Octave's home on the web: http://www.octave.org
How to fund new projects: http://www.octave.org/funding.html
Subscription information: http://www.octave.org/archive.html
-------------------------------------------------------------

Paul Kienzle

2004-05-12 11:03:45 UTC

Permalink

Up to a possible change in sign in some of the components, the
following, the following appears to be equivalent to princomp:

## Compute principal components of X
## [pc,z,w,Tsq] = princomp(X)
## pc the principal components
## z the transformed data
## w the eigenvalues of the covariance matrix
## Tsq Hotelling's T^2 statistic for the transformed data
function [pc,z,w,Tsq] = princomp(X)
C = cov(X);
[U,D,pc] = svd(C);
if nargout>1, z = center(X)*pc; end
if nargout>2, w = diag(D); end
if nargout>3, Tsq = sumsq(zscore(z),2); end

Do we want alternative PCA functions in octave-forge as well?
We could extend the princomp interface. Some things that
seem useful to me are giving it a dimension argument, and
choosing a 'good' one if dimension is 0. If nargout is zero
we could plot the data in the space of the first two principle
components, or a pareto chart of the eigenvalues. Other
suggestions?

Thanks,

Paul Kienzle
***@users.sf.net

On May 12, 2004, at 4:49 AM, Fredrik Lingvall wrote:

> Try this:
>
> function [pc,sv,n_sv] = pca(x)
> % [pc,sv,n_sv] = pca(x)
> %
> % Input:
> % x - Data stored column-vise .
> %
> % Output:
> % pc - Principal components (eigenvectors of the covariance
> matrix).
> % sv - Singular values.
> % n_sv - Normalized singular values.
>
> C = cov(x);
> [U,D,pc] = svd(C);
> sv = diag(D);
> n_sv = 100*sv/sum(sv);
>
> \Fredrik
>
>> I believe you would need the programs doing the work. They are called
>> functions in Octave or Matlab, something like "PCA.m". I would be
>> interested
>> myself so I checked using Google what MATLAB has:
>>
>> Here is a list of the functions with a short description of each:
>> PRINCOMP - principal components from raw data matrix
>> PCACOV - pca from covariance matrix
>> PCARES - residuals from pca
>> BARTTEST - Bartlett's test for dimensionality.
>>
>> Next I checked for the first two, namely "PRINCOMP" and "PCACOV" in
>> octave-forge but apparently neither is present. I guess we're out of
>> luck
>> for the time being unless we have the capability to write the program.
>> Henry
>>
>>
>> on 5/11/04 1:04 AM, rino mailing at ***@virgilio.it wrote:
>>
>>
>>> I'd like to do Principal Components Analysis with octave
>>>
>>> What are the command I ave to write?
>>>
>>> How to plot the result?
>>>
>>>
>>>
>>> Thank you in advance for the time you spend to answer me, Mario.
>>>
>>>
>>>
>
>
>
> -------------------------------------------------------------
> Octave is freely available under the terms of the GNU GPL.
>
> Octave's home on the web: http://www.octave.org
> How to fund new projects: http://www.octave.org/funding.html
> Subscription information: http://www.octave.org/archive.html
> -------------------------------------------------------------
>

-------------------------------------------------------------
Octave is freely available under the terms of the GNU GPL.
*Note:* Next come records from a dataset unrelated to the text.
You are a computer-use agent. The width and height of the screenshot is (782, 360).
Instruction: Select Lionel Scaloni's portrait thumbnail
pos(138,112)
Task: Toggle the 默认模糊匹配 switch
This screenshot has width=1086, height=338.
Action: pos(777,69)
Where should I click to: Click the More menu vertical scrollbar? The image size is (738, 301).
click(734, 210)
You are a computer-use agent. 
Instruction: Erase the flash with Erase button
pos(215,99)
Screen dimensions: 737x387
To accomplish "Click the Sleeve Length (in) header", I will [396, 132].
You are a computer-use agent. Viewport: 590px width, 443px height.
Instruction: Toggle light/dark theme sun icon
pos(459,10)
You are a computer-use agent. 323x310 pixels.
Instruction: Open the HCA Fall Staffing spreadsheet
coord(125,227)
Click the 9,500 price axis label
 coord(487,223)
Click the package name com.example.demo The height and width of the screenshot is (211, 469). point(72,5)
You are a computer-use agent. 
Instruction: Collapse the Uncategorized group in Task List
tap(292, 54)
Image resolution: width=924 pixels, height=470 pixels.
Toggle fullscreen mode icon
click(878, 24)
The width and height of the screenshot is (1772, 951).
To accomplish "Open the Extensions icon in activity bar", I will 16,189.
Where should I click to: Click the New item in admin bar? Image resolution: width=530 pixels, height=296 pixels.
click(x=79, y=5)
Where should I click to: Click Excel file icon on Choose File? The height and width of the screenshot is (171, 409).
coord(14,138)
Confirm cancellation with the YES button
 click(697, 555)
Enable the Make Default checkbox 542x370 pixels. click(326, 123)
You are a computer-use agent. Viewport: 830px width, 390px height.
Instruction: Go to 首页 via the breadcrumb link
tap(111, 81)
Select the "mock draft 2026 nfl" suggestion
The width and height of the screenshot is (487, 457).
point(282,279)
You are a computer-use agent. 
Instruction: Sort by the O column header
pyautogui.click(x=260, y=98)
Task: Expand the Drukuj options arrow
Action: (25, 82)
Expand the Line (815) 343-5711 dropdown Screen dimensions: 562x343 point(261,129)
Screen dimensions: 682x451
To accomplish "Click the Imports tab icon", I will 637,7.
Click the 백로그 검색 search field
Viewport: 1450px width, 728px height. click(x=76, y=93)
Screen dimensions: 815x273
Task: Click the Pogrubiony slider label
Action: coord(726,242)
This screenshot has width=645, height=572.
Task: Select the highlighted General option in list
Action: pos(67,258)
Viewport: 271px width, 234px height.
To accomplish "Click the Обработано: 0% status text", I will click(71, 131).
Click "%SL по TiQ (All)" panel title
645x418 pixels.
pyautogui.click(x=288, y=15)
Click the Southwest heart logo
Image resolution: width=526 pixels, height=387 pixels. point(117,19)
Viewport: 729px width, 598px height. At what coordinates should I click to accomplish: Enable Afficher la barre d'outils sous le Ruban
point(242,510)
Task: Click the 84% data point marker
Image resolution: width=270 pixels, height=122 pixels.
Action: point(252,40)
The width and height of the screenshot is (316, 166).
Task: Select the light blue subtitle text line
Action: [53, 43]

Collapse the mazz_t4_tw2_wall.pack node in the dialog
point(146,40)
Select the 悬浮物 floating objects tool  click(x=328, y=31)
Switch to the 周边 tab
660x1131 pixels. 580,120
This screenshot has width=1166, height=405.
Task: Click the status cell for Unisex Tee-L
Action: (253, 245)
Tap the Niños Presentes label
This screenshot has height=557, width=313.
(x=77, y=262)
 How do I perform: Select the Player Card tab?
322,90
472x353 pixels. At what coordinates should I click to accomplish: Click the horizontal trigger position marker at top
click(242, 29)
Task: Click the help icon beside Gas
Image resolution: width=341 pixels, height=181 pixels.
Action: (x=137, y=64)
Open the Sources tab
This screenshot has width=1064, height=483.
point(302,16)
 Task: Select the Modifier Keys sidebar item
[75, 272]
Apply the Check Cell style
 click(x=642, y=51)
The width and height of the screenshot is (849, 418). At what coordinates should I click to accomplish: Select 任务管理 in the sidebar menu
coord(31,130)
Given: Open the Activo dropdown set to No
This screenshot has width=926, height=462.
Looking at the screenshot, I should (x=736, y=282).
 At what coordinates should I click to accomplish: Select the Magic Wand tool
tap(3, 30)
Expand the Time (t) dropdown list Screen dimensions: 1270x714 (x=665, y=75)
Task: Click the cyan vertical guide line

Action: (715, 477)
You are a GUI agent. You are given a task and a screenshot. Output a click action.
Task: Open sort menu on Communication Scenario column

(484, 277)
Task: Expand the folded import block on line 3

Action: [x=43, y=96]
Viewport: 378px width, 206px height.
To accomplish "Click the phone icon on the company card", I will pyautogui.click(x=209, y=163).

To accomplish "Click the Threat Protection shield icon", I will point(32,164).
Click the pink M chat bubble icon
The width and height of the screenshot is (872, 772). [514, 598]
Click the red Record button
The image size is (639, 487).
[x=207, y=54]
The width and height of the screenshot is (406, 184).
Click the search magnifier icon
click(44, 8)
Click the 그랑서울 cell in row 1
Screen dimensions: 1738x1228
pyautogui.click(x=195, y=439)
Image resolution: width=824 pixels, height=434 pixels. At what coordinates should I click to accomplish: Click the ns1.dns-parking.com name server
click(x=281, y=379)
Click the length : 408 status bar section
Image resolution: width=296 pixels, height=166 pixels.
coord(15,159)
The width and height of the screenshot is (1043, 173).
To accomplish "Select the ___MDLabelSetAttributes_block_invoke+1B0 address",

Octave's home on the web: http://www.octave.org
How to fund new projects: http://www.octave.org/funding.html
Subscription information: http://www.octave.org/archive.html
-------------------------------------------------------------

Vic Norton

2004-05-12 13:31:01 UTC

Permalink

Hi Mario,

I'll give you my slant on Principal Components Analysis. I prefer
singular value decomposition to the covariance-eigen-value route. I
understand the former better, and it is more efficient.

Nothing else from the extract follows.